What needs to be done
Express the lines from the one containing "This screenshot has width=720, height=571." through the end of the lines as a two-column CSV with the headers request and answer. Give one row for each request, with its text and its answer each in a single quoted field and any line breaks replaced by spaces.

Supplied material
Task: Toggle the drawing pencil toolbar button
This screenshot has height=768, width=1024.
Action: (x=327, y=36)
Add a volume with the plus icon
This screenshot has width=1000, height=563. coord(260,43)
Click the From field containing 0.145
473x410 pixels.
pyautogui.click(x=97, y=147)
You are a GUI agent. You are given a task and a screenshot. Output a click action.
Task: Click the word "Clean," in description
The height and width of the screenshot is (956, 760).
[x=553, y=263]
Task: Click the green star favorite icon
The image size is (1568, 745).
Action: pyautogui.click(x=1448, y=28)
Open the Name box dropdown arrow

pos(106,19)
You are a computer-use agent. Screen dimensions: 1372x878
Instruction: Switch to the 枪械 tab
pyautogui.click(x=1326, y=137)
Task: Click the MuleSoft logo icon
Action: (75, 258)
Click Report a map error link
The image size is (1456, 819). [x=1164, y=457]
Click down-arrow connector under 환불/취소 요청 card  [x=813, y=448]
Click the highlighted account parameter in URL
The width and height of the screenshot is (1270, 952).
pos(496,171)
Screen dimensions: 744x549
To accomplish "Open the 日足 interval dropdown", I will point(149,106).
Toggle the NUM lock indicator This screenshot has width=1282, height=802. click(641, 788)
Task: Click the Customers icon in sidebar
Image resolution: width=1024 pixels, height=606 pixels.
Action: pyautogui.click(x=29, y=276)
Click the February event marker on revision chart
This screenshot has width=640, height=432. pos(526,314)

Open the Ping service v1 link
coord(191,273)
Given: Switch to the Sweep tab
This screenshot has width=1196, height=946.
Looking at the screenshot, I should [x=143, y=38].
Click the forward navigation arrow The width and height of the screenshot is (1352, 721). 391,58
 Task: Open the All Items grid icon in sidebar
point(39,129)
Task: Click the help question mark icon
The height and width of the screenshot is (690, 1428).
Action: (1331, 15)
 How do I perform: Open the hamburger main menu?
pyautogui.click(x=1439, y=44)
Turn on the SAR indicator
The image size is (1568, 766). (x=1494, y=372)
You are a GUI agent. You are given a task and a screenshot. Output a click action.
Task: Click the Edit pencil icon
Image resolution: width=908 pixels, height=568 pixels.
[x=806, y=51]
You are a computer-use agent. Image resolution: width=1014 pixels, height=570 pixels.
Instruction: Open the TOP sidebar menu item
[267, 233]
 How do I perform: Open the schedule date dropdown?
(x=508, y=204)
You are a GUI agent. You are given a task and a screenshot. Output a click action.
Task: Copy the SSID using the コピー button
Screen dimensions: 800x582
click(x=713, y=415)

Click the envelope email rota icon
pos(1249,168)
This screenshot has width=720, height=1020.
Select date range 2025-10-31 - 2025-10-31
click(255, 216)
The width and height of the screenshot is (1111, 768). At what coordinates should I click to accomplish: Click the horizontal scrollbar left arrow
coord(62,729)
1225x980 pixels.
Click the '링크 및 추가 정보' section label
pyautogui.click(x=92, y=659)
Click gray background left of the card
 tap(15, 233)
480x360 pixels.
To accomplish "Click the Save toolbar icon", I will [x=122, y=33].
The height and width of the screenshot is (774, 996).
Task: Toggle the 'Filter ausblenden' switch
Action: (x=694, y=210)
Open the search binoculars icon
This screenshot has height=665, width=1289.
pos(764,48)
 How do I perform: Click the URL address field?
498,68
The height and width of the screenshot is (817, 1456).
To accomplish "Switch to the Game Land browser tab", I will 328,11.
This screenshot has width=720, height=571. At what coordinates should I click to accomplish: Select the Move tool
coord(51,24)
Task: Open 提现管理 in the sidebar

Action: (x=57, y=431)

Solution
request,answer
"This screenshot has width=720, height=571. At what coordinates should I click to accomplish: Select the Move tool","coord(51,24)"
"Task: Open 提现管理 in the sidebar","Action: (x=57, y=431)"